So essentially, I'd be looking for categories like Category:Compositions by Example Person which have more than 2 pages, but there is no corresponding {{Example Person}} that exists. I'd then go through the list and create the missing templates myself.

Thanks – Aza24 (talk) 22:35, 28 July 2024 (UTC)

quarry:query/85143. —Cryptic 23:24, 28 July 2024 (UTC)
At least one false negative that I noticed by accident: Category:Compositions by Dmitry Bortniansky isn't on the list despite Template:Dmitry Bortniansky not existing, since it only has one member, Category:Operas by Dmitry Bortniansky, even though that category has two members. Trivial to rerun the query without the minimum-number-of-members constraint, while still showing a count of members (and a list of the members' namespaces) if you want. —Cryptic 23:31, 28 July 2024 (UTC)
Thank you so much @Cryptic, that should work well. Question: will this link stick around or should I copy the results somewhere for my own use? Aza24 (talk) 00:24, 29 July 2024 (UTC)
It'll stay in place (and the results won't change even when the underlying data here does). It would probably be convenient to copy it into a sandbox page, though, so you can click on the links directly. The cyan "Download data" dropdown has an option for wikitable format. —Cryptic 00:29, 29 July 2024 (UTC)
Yes, good point! Thanks again. Aza24 (talk) 04:28, 29 July 2024 (UTC)

Find duplicated file licensing templates

Hello, I'd like a query for every file that use any of these templates twice (the same template twice, not one usage of one template and one usage of another). For example File:Madonna Frozen Sickick.png should be one of the results. Thanks! Jonteemil (talk) 13:47, 27 July 2024 (UTC)

Not possible with a query: the table showing transclusions doesn't have duplicates (it's the same one used to generate Special:Whatlinkshere), and the replicas don't have the page text. Best I can think of is using search one template at a time, like so. —Cryptic 18:58, 27 July 2024 (UTC)
Okay, thank you. Jonteemil (talk) 15:04, 7 August 2024 (UTC)

Heavy uses of Template:IETF RFC

I'm interesting in finding the articles that make heavy use of Template:IETF RFC. Would it be possible to rank the top-10 articles with the most calls ("transclusions"?) of that template, please? Thanks! fgnievinski (talk) 01:20, 15 August 2024 (UTC)

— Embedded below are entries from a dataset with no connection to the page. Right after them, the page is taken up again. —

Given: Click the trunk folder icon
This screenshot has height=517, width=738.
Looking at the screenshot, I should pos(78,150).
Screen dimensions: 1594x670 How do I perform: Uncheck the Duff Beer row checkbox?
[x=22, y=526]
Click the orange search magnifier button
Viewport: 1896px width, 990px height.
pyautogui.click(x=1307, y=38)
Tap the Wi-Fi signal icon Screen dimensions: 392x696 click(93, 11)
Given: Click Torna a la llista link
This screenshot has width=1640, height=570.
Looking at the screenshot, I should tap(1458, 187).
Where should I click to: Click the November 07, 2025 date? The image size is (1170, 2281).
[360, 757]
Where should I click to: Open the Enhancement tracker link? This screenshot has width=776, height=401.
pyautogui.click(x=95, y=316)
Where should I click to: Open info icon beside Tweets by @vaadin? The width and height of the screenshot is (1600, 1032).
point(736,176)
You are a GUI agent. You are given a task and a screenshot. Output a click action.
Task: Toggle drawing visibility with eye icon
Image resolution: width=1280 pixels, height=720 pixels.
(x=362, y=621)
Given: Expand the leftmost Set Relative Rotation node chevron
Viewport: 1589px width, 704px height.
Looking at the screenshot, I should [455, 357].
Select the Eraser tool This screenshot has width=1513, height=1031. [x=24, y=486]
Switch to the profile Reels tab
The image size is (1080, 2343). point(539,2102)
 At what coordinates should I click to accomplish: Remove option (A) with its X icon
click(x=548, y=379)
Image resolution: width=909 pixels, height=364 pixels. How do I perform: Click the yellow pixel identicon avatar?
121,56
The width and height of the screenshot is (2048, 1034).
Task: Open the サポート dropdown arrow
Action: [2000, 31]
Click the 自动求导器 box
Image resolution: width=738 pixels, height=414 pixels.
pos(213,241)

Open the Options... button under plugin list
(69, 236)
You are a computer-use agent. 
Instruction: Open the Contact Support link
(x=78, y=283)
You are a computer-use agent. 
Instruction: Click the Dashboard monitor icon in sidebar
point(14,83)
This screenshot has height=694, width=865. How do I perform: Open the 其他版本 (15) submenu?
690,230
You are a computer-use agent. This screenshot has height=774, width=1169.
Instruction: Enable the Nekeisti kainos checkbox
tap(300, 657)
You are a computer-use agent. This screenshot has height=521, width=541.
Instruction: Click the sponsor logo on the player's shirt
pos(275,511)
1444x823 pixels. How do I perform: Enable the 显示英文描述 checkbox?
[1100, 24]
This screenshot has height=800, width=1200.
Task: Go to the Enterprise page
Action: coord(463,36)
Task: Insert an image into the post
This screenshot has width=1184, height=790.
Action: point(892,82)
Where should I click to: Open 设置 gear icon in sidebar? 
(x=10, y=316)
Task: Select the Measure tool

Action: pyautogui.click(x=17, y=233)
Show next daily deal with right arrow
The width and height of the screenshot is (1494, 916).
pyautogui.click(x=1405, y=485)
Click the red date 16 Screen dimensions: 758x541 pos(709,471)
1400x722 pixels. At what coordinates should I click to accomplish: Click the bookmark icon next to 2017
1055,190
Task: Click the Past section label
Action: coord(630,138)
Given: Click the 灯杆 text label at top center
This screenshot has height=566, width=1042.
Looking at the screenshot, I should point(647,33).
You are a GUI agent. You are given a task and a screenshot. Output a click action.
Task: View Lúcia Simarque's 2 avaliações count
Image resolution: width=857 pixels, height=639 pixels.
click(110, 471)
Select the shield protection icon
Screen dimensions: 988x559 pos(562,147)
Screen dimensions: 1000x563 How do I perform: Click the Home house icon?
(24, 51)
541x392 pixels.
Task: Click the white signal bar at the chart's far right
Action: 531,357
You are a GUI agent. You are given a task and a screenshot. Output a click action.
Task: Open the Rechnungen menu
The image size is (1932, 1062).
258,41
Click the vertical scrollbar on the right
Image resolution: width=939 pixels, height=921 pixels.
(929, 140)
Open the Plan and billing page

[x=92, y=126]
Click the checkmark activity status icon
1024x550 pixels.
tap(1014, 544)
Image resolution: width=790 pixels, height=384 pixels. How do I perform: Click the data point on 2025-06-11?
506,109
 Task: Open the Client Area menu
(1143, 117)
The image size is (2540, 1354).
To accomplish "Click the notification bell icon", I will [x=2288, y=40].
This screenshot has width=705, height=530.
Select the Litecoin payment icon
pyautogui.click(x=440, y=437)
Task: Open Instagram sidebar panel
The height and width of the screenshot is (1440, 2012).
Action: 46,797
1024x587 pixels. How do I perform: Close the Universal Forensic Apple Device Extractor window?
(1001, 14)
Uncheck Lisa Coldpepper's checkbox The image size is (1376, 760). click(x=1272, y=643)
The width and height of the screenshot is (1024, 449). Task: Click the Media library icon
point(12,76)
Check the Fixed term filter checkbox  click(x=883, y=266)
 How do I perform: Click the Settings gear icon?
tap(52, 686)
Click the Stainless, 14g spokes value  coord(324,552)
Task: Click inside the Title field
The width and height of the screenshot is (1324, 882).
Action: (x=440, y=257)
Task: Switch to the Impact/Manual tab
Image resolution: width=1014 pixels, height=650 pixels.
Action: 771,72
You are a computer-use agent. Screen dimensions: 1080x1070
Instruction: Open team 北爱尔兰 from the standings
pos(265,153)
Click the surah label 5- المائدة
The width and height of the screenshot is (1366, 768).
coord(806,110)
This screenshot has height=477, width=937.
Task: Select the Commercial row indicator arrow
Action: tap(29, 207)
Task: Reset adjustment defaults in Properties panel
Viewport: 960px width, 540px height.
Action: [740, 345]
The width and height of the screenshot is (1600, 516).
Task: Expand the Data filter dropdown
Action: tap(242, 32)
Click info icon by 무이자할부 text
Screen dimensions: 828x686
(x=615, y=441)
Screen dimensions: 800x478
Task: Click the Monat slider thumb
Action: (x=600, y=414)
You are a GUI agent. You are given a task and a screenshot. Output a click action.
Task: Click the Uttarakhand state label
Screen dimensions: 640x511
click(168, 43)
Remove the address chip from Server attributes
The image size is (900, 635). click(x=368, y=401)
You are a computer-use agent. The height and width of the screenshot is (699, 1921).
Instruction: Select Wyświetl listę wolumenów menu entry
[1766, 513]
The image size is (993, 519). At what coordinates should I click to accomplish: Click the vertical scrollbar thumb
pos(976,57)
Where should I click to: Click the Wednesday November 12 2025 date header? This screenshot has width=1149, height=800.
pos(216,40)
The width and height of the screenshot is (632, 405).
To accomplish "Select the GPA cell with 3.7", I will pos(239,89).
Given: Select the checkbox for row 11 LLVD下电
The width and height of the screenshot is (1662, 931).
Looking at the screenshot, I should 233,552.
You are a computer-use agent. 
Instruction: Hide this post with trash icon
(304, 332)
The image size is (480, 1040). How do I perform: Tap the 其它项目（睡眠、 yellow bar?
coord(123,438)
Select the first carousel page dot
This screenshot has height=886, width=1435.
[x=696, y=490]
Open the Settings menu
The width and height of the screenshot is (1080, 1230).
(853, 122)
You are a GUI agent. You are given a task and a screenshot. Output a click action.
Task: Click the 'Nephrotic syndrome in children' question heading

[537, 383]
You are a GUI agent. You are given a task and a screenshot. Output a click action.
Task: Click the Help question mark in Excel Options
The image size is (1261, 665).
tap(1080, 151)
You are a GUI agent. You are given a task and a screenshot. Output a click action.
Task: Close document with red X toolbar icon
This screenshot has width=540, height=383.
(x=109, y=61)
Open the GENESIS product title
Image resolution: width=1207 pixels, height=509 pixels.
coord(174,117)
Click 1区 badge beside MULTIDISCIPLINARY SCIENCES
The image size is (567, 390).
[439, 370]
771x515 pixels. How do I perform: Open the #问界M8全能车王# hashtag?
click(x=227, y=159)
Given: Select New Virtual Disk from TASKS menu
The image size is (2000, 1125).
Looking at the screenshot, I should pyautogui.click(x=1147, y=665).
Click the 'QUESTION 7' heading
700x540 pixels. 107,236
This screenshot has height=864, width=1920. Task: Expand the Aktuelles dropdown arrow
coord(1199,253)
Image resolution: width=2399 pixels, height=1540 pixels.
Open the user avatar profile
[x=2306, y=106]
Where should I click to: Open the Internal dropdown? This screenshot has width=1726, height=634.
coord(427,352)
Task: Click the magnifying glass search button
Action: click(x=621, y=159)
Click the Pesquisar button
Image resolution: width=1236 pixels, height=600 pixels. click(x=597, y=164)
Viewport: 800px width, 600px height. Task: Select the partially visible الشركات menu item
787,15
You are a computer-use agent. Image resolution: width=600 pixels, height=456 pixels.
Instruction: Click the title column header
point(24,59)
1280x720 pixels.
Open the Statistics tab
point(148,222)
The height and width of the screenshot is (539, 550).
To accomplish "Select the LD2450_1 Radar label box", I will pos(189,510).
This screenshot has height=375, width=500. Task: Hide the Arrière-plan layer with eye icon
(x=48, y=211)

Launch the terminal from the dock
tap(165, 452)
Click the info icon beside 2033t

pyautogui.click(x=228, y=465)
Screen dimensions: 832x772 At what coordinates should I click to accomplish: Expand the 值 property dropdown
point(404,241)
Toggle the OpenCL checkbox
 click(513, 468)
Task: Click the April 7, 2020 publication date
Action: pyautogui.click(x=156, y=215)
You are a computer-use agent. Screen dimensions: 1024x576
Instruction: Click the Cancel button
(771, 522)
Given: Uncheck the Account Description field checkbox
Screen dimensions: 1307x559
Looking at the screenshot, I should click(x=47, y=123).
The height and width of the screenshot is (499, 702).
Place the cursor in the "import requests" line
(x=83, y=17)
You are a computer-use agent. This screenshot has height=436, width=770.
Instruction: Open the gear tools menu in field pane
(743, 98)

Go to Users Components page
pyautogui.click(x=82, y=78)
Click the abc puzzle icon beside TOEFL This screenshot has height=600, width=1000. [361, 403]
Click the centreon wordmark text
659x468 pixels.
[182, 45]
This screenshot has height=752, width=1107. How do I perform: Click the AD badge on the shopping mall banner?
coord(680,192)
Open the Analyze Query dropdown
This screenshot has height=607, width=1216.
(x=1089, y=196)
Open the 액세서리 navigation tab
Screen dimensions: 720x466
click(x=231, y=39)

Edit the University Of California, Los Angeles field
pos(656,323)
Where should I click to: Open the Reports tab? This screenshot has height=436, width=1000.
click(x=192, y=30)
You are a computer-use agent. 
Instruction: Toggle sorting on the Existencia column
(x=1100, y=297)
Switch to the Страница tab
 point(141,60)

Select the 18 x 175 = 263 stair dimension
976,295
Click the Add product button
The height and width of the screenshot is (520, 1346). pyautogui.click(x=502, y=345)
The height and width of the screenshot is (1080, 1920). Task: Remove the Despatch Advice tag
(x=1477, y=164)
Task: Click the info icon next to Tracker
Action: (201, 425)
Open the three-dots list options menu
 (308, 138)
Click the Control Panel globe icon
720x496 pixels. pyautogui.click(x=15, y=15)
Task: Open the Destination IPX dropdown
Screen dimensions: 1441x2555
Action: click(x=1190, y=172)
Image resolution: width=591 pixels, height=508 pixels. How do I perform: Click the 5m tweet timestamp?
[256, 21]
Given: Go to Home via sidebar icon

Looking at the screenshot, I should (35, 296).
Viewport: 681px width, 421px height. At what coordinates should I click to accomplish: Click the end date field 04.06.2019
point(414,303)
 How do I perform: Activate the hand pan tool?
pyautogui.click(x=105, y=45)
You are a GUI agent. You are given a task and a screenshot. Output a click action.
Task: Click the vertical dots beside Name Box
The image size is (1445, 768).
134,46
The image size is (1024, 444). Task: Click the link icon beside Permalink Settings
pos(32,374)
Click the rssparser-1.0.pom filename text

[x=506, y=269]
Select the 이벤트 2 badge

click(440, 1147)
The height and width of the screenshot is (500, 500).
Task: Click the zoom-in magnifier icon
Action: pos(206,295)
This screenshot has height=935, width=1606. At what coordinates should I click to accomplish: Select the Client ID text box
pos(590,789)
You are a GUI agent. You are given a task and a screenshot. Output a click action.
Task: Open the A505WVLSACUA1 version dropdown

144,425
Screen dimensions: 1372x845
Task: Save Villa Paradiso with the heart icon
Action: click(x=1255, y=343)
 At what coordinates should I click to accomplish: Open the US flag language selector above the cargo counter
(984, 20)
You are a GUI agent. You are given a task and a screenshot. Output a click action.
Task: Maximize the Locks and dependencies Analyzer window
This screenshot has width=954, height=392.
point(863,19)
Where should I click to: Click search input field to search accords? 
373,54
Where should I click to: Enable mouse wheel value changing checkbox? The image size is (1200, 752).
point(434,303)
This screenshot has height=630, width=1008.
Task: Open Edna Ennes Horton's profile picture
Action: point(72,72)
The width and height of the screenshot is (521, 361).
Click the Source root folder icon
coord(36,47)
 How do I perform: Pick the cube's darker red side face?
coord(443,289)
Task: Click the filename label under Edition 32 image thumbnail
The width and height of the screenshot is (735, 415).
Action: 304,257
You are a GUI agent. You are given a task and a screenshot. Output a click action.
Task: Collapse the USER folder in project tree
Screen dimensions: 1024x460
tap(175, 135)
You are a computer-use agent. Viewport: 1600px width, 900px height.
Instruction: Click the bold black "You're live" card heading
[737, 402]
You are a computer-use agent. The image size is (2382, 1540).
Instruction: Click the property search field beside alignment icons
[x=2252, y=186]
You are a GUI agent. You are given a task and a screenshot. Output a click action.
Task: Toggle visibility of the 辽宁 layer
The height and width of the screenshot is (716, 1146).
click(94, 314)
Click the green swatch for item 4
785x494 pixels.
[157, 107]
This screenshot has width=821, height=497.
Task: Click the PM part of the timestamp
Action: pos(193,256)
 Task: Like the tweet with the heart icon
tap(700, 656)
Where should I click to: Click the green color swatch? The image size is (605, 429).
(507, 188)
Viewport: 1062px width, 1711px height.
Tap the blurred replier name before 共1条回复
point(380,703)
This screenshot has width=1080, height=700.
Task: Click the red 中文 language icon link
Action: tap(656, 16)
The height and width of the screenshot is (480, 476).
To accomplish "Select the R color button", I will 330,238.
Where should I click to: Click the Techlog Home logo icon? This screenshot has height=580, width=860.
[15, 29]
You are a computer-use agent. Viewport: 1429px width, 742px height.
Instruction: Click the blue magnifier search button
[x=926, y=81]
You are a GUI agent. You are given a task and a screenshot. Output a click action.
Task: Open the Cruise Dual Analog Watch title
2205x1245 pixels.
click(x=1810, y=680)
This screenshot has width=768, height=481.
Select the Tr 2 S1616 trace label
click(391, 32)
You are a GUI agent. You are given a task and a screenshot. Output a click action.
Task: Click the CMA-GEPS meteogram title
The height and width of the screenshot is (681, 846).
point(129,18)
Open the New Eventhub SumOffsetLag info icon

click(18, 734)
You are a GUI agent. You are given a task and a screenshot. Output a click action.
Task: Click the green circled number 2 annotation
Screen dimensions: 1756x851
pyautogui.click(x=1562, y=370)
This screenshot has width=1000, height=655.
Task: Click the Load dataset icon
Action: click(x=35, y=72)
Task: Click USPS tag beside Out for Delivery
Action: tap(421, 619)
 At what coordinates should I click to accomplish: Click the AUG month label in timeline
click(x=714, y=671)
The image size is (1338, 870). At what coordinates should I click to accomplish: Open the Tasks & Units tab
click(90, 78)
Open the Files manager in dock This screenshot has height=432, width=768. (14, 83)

Not here, for the same reason as #Find duplicated file licensing templates above. —Cryptic 01:30, 15 August 2024 (UTC)
It might be feasible to do it manually, though - there's only 817 articles that transclude it. You could scrape the wikitext for all of them, parse them for transclusions, and count those. There's only a couple redirects to confuse things, though if there's any indirect transclusions (i.e., through a different template), that'd make things harder. —Cryptic 01:35, 15 August 2024 (UTC)
Understood, thank you. I've asked around:
fgnievinski (talk) 02:35, 15 August 2024 (UTC)
Both of those projects are almost certainly pulling their data from the same place, hence with the same limitations. —Cryptic 03:01, 15 August 2024 (UTC)
Thanks for the heads-up. I asked because I'm not fluent in Wiki scrapping. fgnievinski (talk) 03:22, 15 August 2024 (UTC)
As above, search can sort of do this. this looks for "{{", zero or more spaces, "ietf", any single character, then "rfc", case insensitive, with all of that occurring at least forty times in the same mainspace page (both redirects to {{IETF RFC}} with any transclusions at all match that pattern). It finds 13 articles. It could very well be missing some, though; for example, {{IETF RFC|1234}} with extra spaces in the middle would render normally but not be searchable by this. —Cryptic 03:34, 15 August 2024 (UTC)
Wow wow, that's awesome, many thanks!!! fgnievinski (talk) 04:17, 15 August 2024 (UTC)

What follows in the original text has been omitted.